■ **Aim of the task**:
Copy out all of the data word for word. Omit every picture.

■ **Input records**:
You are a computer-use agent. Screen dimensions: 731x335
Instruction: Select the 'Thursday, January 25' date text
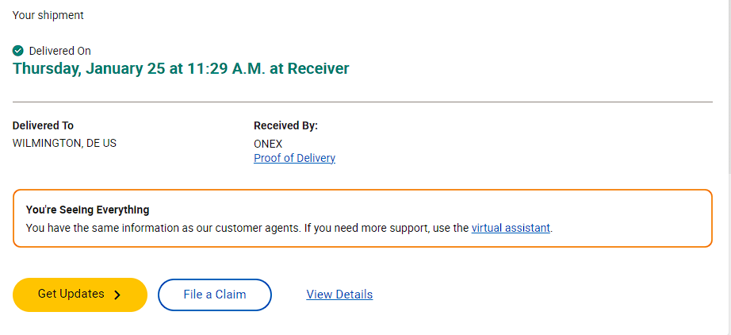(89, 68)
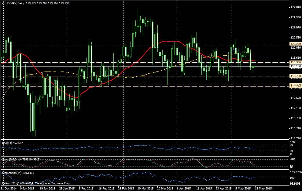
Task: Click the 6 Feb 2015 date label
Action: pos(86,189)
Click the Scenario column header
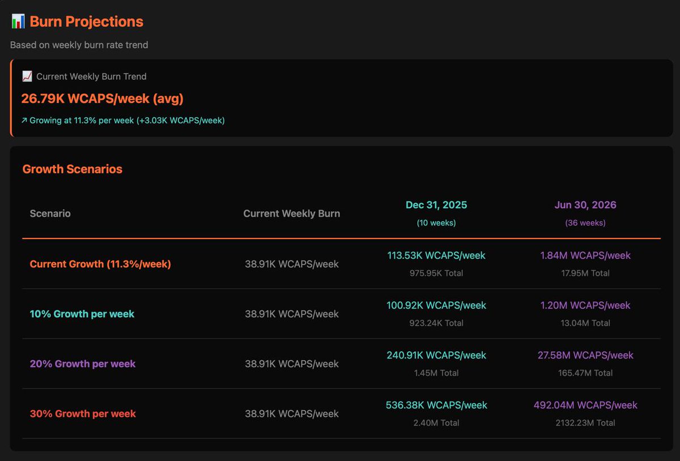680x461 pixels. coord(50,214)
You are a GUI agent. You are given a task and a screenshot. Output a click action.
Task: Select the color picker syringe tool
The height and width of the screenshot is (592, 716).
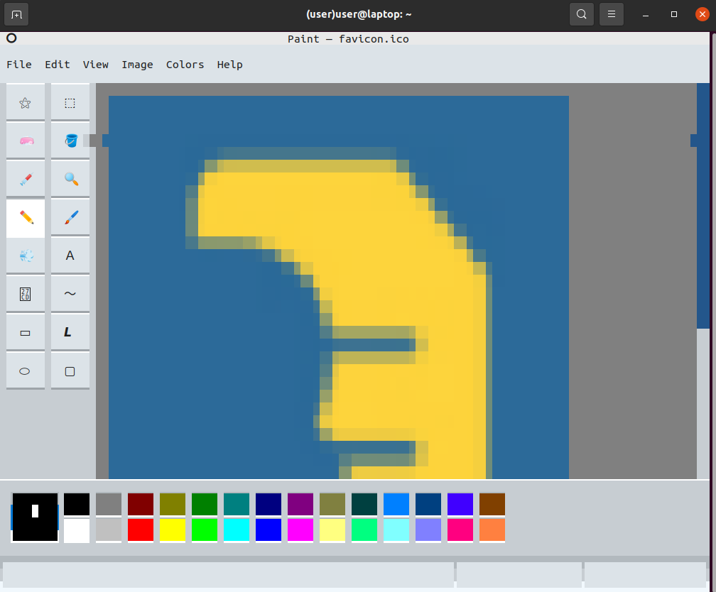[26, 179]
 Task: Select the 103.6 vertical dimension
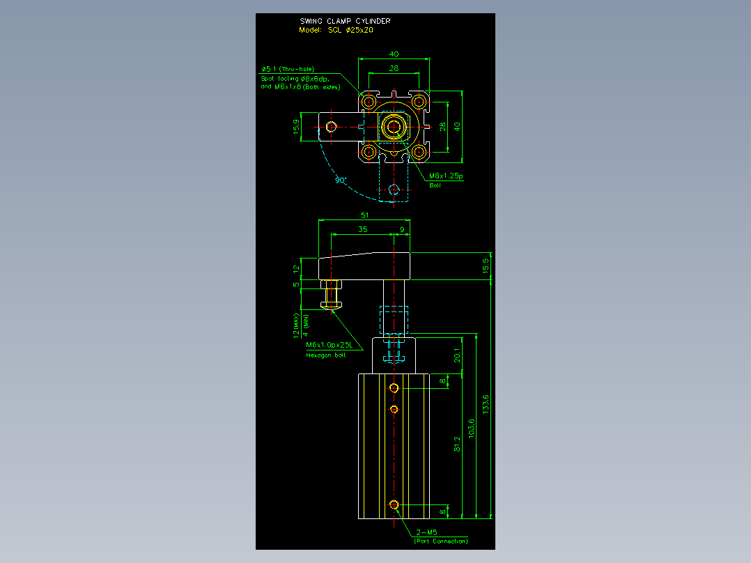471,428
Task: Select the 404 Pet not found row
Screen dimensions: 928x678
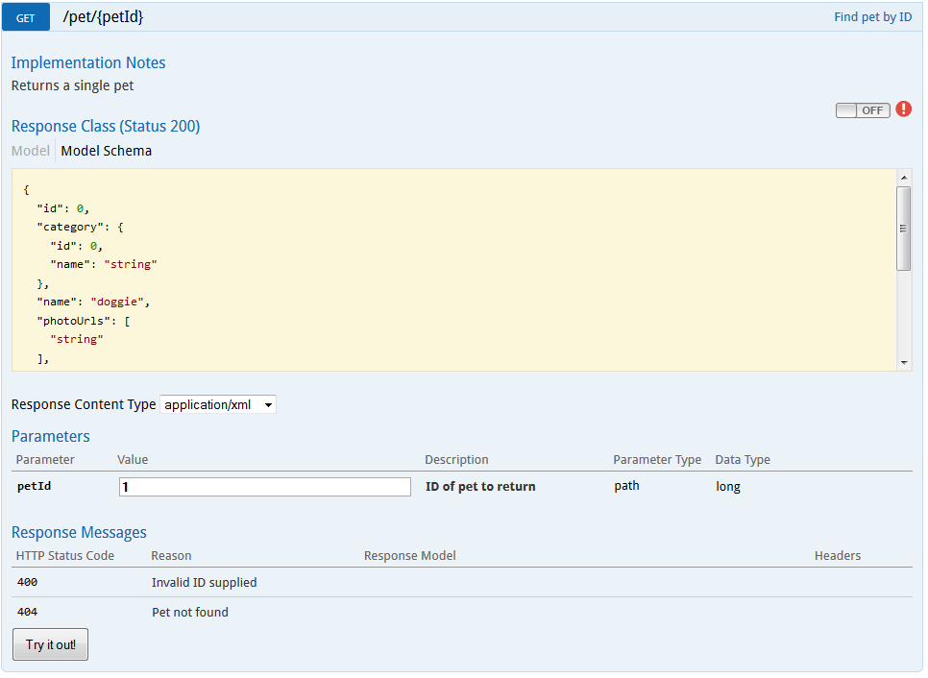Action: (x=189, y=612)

■ **Response to this task**:
You are a computer-use agent. Screen dimensions: 731x335
Instruction: Select the 'Thursday, January 25' date text
(89, 68)
Task: Click the 6 Feb 2015 date label
Action: pos(86,189)
Click the Scenario column header
680x461 pixels. coord(50,214)
You are a GUI agent. You are given a task and a screenshot. Output a click action.
Task: Select the color picker syringe tool
The height and width of the screenshot is (592, 716).
[26, 179]
 Task: Select the 103.6 vertical dimension
471,428
Task: Select the 404 Pet not found row
Screen dimensions: 928x678
Action: (x=189, y=612)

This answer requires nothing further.